TEXT:
[arch-projects] [dbscripts] [PATCH 1/8] Fix quoting around variables, especially arrays.

Eli Schwartz eschwartz at archlinux.org
Wed Mar 14 06:41:57 UTC 2018


On 03/14/2018 12:53 AM, Luke Shumaker wrote:
> Part of it is to have a common style.  Trying to rectify two codebases
> that diverged 7 years ago is rough.  When trying to come up with clean
> diffs, having to guess "did the other one quote this variable?" makes
> it harder.  If you can say "always quote (except for the LHS of [[
> ]])" or something, that makes it a bit easier.

I'm not sure that "specifically for the sole sake of diffs against our
fork" is a valid justification on its own for modifying a coding style.

>>>  backup_package_variables() {
>>> -	for var in ${splitpkg_overrides[@]}; do
>>> +	for var in "${splitpkg_overrides[@]}"; do
>>>  		indirect="${var}_backup"
>>> -		eval "${indirect}=(\${$var[@]})"
>>> +		eval "${indirect}=(\"\${$var[@]}\")"
>>>  	done
>>>  }
>>>  
>>>  restore_package_variables() {
>>> -	for var in ${splitpkg_overrides[@]}; do
>>> +	for var in "${splitpkg_overrides[@]}"; do
>>>  		indirect="${var}_backup"
>>>  		if [ -n "${!indirect}" ]; then
>>> -			eval "${var}=(\${$indirect[@]})"

COLLECTED MATERIAL:
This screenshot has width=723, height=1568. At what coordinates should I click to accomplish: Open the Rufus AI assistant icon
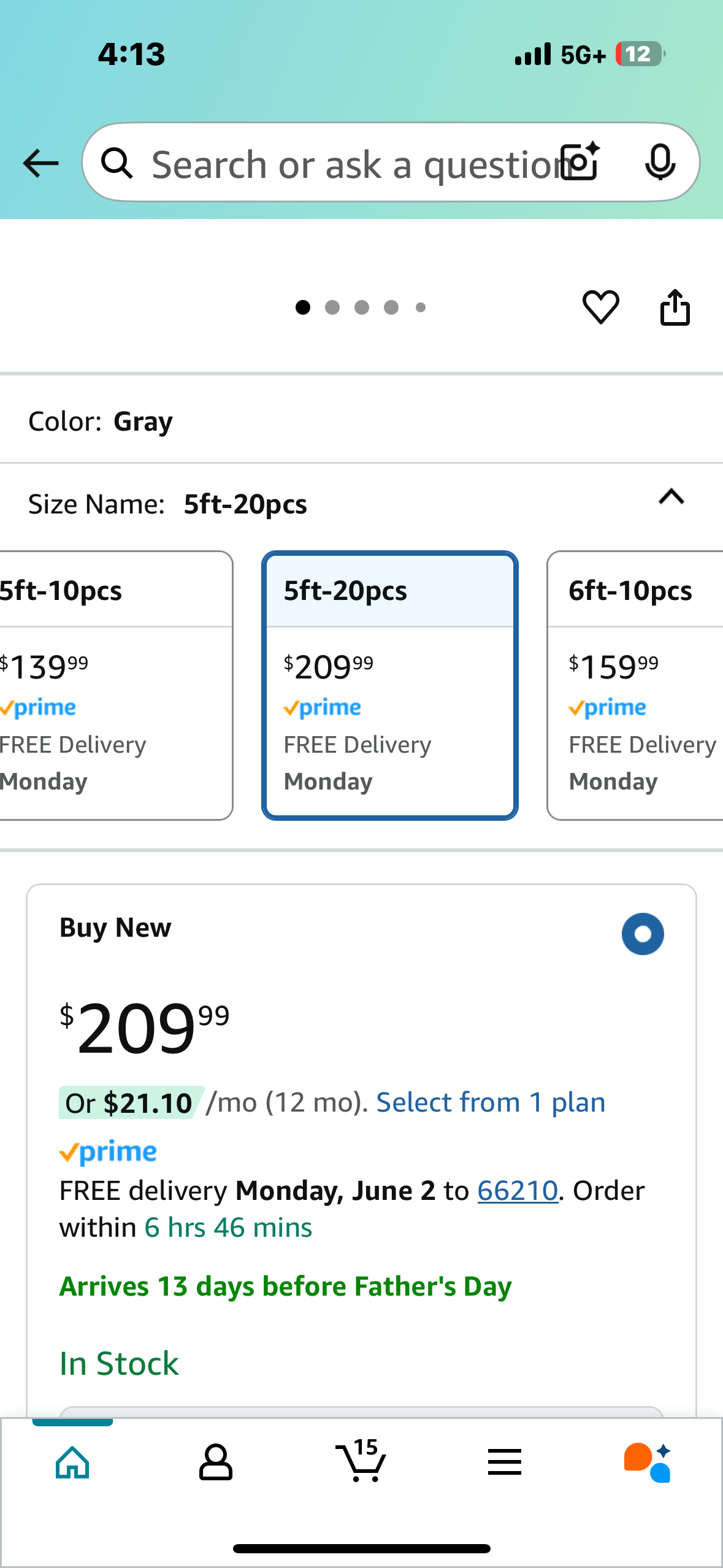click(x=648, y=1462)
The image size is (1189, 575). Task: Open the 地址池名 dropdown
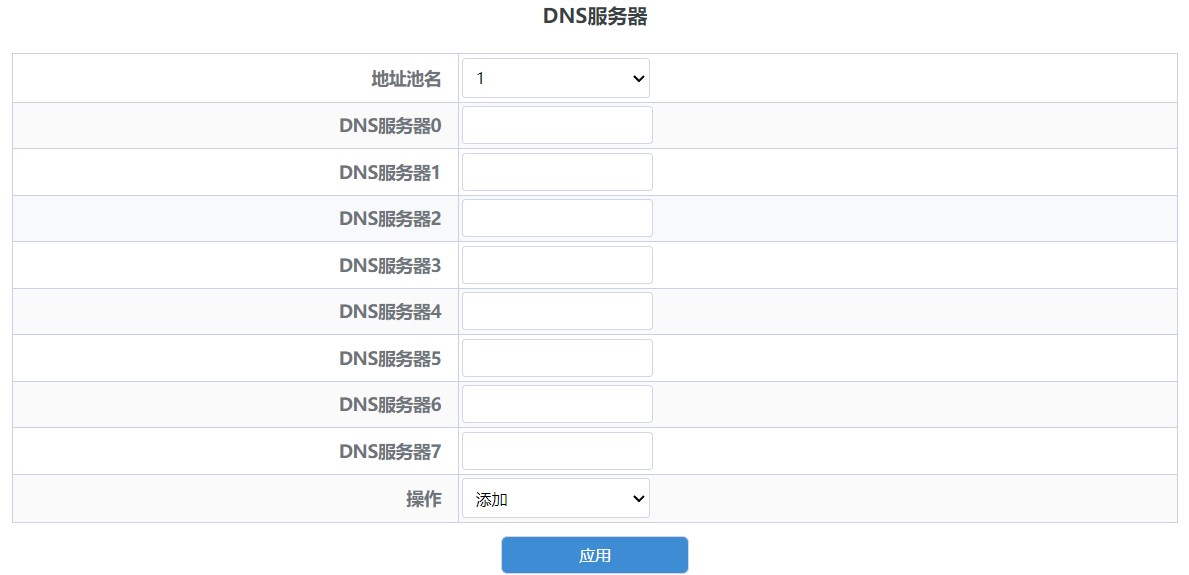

SET TASK:
Copy out the patch discussion word for word, from the subject line through the last line of code. The material plays no role here.

TASK RESPONSE:
[arch-projects] [dbscripts] [PATCH 1/8] Fix quoting around variables, especially arrays.

Eli Schwartz eschwartz at archlinux.org
Wed Mar 14 06:41:57 UTC 2018


On 03/14/2018 12:53 AM, Luke Shumaker wrote:
> Part of it is to have a common style.  Trying to rectify two codebases
> that diverged 7 years ago is rough.  When trying to come up with clean
> diffs, having to guess "did the other one quote this variable?" makes
> it harder.  If you can say "always quote (except for the LHS of [[
> ]])" or something, that makes it a bit easier.

I'm not sure that "specifically for the sole sake of diffs against our
fork" is a valid justification on its own for modifying a coding style.

>>>  backup_package_variables() {
>>> -	for var in ${splitpkg_overrides[@]}; do
>>> +	for var in "${splitpkg_overrides[@]}"; do
>>>  		indirect="${var}_backup"
>>> -		eval "${indirect}=(\${$var[@]})"
>>> +		eval "${indirect}=(\"\${$var[@]}\")"
>>>  	done
>>>  }
>>>  
>>>  restore_package_variables() {
>>> -	for var in ${splitpkg_overrides[@]}; do
>>> +	for var in "${splitpkg_overrides[@]}"; do
>>>  		indirect="${var}_backup"
>>>  		if [ -n "${!indirect}" ]; then
>>> -			eval "${var}=(\${$indirect[@]})"